LIFE

Bottom‑up citizen initiatives in natural hazard management: Why they appear and what they can do?

Publikation aus Life
Internationale Klimapolitik und Ökonomik

Thaler T., Seebauer S.

Environmental Science & Policy Volume 94, April 2019, Pages 101-111, 1/2019

Abstract:

In the face of increasingly frequent and severe extreme weather events due to climate change, merely top-down governance approaches are increasingly found inadequate and ineffective. Recent climate change adaptation policy strives to promote bottom-up, citizen-driven initiatives to improve local resilience. How and under what conditions citizens may engage in collective action remains unclear, however. We employ a mixed-methods approach in Eastern Tyrol, Austria, combining stakeholder workshops with a survey of 216 citizens at risk. Results show that bottom-up citizen initiatives can provide multiple benefits, such as increasing risk awareness and local adaptive capacities.
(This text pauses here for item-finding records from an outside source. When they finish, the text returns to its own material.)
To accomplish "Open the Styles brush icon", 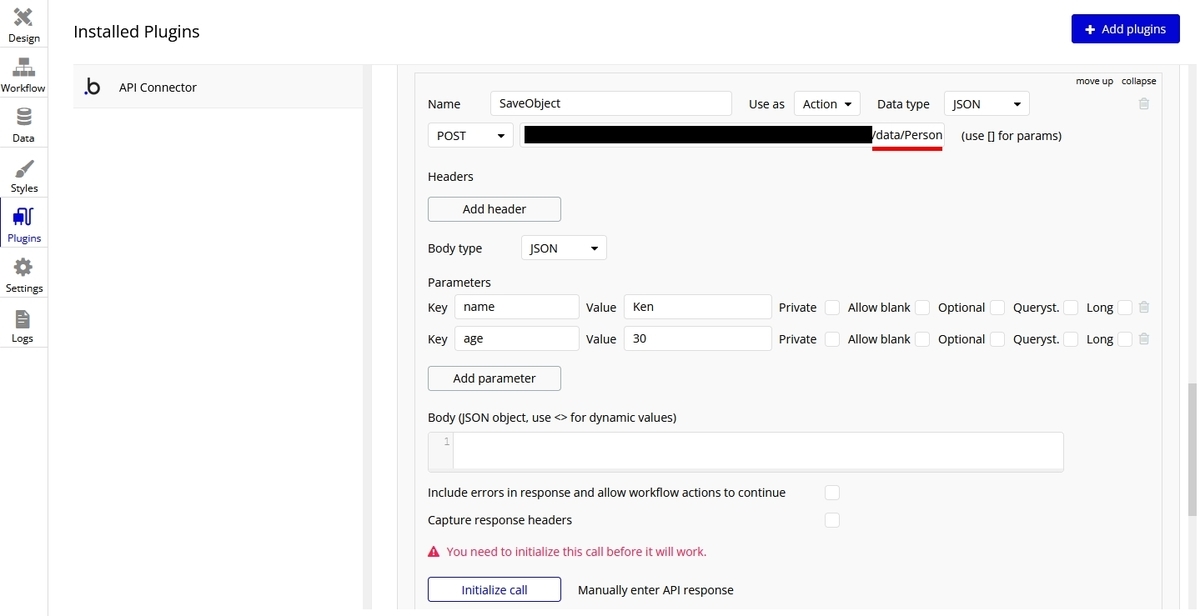I will [23, 168].
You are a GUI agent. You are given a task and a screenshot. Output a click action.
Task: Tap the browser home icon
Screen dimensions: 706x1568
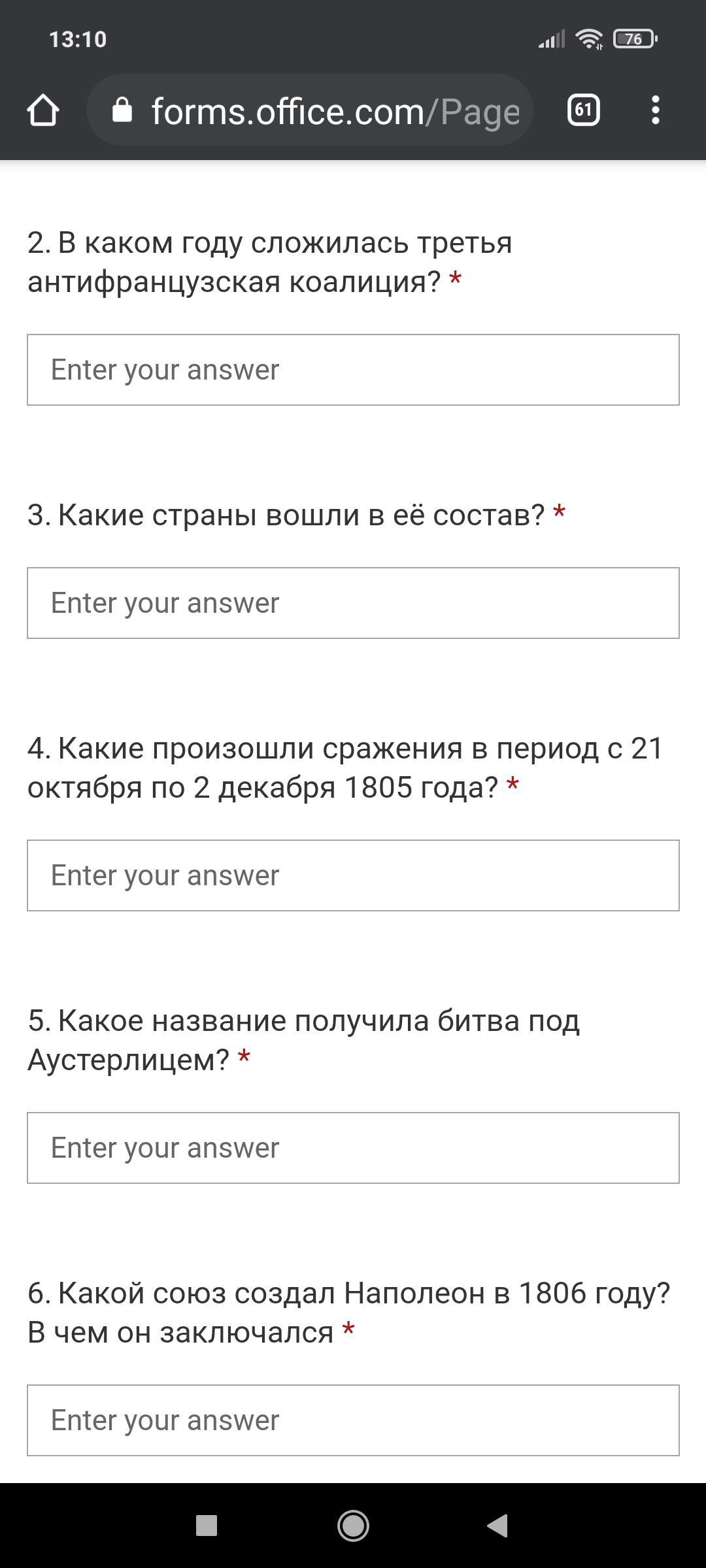[43, 110]
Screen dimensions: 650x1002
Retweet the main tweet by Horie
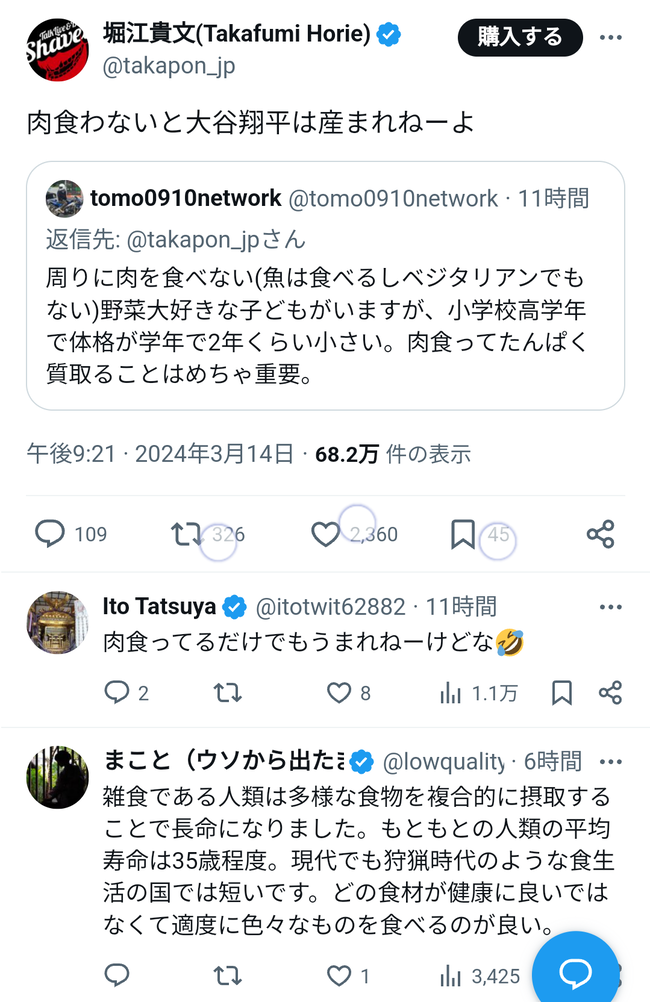(187, 534)
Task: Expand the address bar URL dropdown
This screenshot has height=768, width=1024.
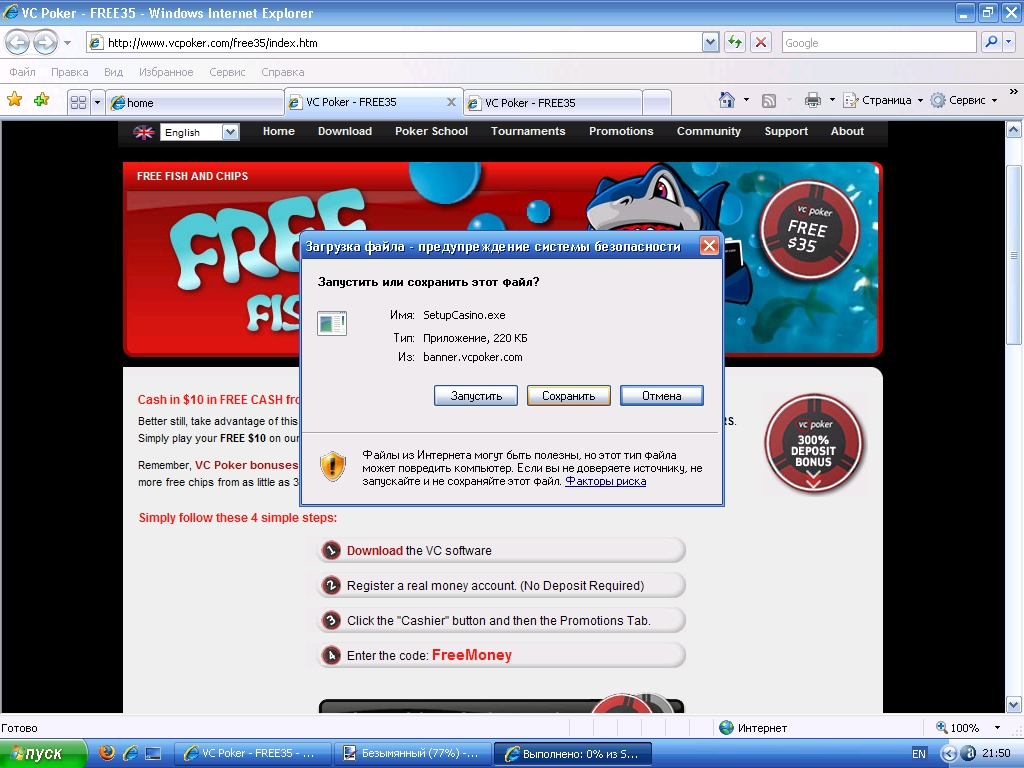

While citizens are open-minded to assuming a broad range of activities and responsibilities, local stakeholders in natural hazard management prefer to limit civic engagement to support roles, mostly during recovery from a natural hazard event. Citizen initiatives tend to emerge in communities with weak institutional capital. This may lead to conflicts with existing institutions over allocation of competences and power. Contrastingly, social and human forms of capital support the formation of initiatives; however, low willingness of citizens to assume leadership positions may be a bottleneck for sustained initiatives. Public administration and emergency organisations should address current institutional barriers. They should empower and allow citizens to act autonomously.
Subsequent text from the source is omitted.